July 26, 2022
The following article is written by EdTech expert and author Carl Hooker. Carl has 20+ years in education and K12 consulting. He speaks on a multitude of topics from digital wellness to technology integration and district leadership.
When we started rolling out a one-to-one device program at Eanes Independent School District in 2011, it was amazing how much of what we did went unchecked. Students had open access to the Internet at home because we had no way of putting filters on the iPads at that time.
I remember sitting in a parent meeting with over 100 angry parents right after we deployed the devices. Through their anger I was able to glean that we hadn’t done the best job when it came to communicating what was expected of parents at home.
One parent of a 16-year old boy stood up and told me that his son locked himself in his room every night until 2am to stay online. When I asked him if he filtered his home Internet, he told me he never had. His son had a phone and a computer, both unfiltered, but when the school gave a device to him, that changed the playing field.
As the meeting ended, I was swarmed with a dozen or so parents looking for answers. They were upset that we had introduced devices in their homes. They were uncomfortable and unfamiliar with how to manage technology and their children at the same time. These concerns were real and not uncommon with schools launching any type of school-issued device program.
I would spend the first 2-3 years of that program giving parent talks at each campus and working with a group of teachers and leaders around revising our Acceptable Use Policy (AUP) so we covered the legal bases. We were ahead of our time when it came to a manageable one-to-one model, and while the initial years were a roller coaster, I wouldn’t trade it in for the world.
The technology to support devices has greatly improved over the last decade. So has communication and expectations with parents. Gone are the days of just throwing a device into the hands of kids and seeing what works.
We as schools have a legal obligation to protect our students from objectionable content on the web. We also have a responsibility to work with them on their own digital wellness and cyber well-being. The lines between home and school are forever blurred. The burden of protecting our kids online is a shared responsibility between the district and family.
Here are the top five best practices I believe every school administrator should be aware of:
Just as you wouldn’t put a 16-year old in a car without someone else to coach them, the same could be said about handing a child a device without limits and guidance.
In 2011, we had a filtering system on campus, but once the students got off our Wi-Fi it was the wild west. Today, there are content filtering tools like School Manager that give IT, district leaders, teachers, and parents insight into what students are doing online in and outside of the school. Teachers in the modern classroom can even use classroom management tools to monitor student activity in real time.
The narrative around education on social media and mainstream media lately tends to be more negative than positive. Schools and leaders need to add positive stories about technology and device programs to balance the hyperbole.
At the same time, we need to be open with our communication and share stories that show when something went wrong and how we addressed it. Being genuine and keeping open and honest pathways of communication are vital in making a device program a success.

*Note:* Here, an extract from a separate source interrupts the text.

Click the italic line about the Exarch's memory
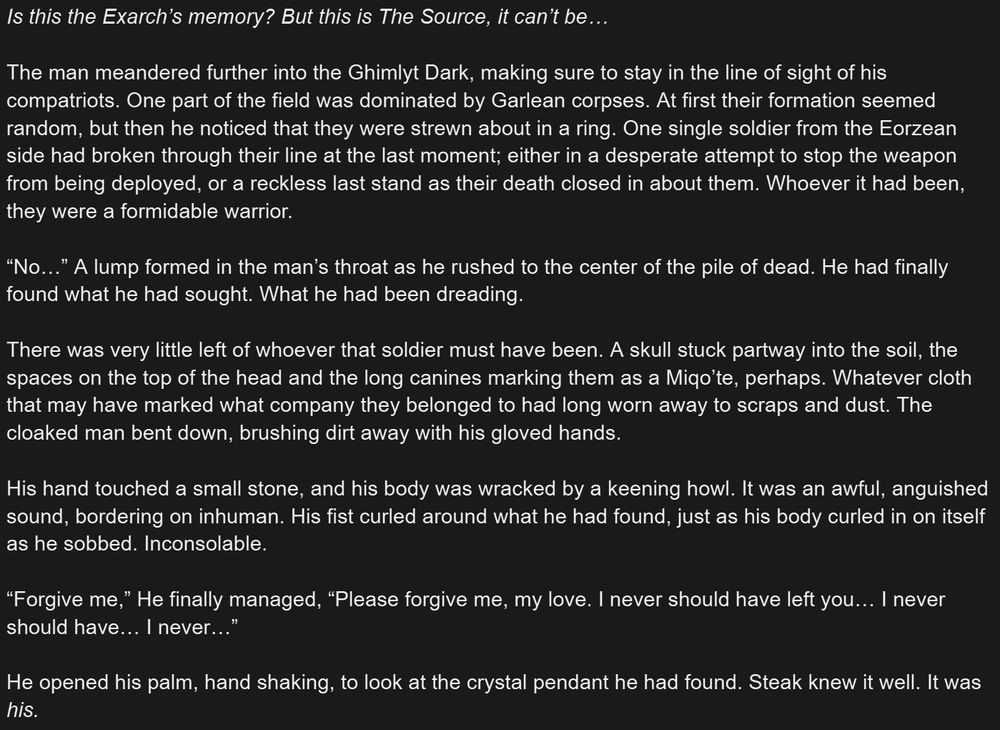 (307, 17)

I made it a point during my career to meet with every campus PTA organization regularly. Not only did this help me educate and provide strategies for the community, it gave them access to me in a relaxed forum. It’s through these parent workshops where I learned about many concerns and was able to address them before they reached crisis level.
I also made an effort to speak at churches and other places of business throughout the community after hours in case parents couldn’t attend at school. This could also be done over Zoom or other platforms as well.
The in-person meetings and workshops were a great first step in engaging with the community about cyber safety, but as I mentioned before, it’s also very limiting. Creating newsletters, YouTube videos, and webinars allow parents with a busy schedule to learn best practices in an on-demand format. Creating ways for the community to provide feedback, either through online forms or voicemails, can help you address issues before they become a major concern.
Cyber safety is about much more than just online filtering. It involves how you communicate with others online and where you are sharing your own data. Schools investing in online programs and applications need to be aware of what data privacy safeguards are in place before putting students online. They also need to effectively view usage data so they can decide whether to “sunset” certain programs or provide professional learning around those that are underutilized.
Here are a few things we looked for when reviewing applications with our annual technology review committee:
General usage statistics and trends. When was the platform used? How often? What time of day? Was it used at home as well as school?
Campus to campus usage. Which campuses use the platform most? Which use it the least and why?
Impact of Professional Learning. How did usage trends change following professional learning? Where should we focus future professional learning based on usage data?
Impact on student learning. Did the use of programs affect student learning and behavior positively (especially useful on those programs that specialize in remediation and mastery)?
User experience and satisfaction. Qualitative data on overall end-user experience and interaction with the applications.
There is no magic bullet when it comes to creating cyber-safety schools. An administrator managing all of this needs a reliable team to bounce ideas off of as well as share best practices. They need tools like Linewize that monitor, manage, and assess all that is happening on their platforms and networks. If information is power, then information with transparent communication is even more powerful.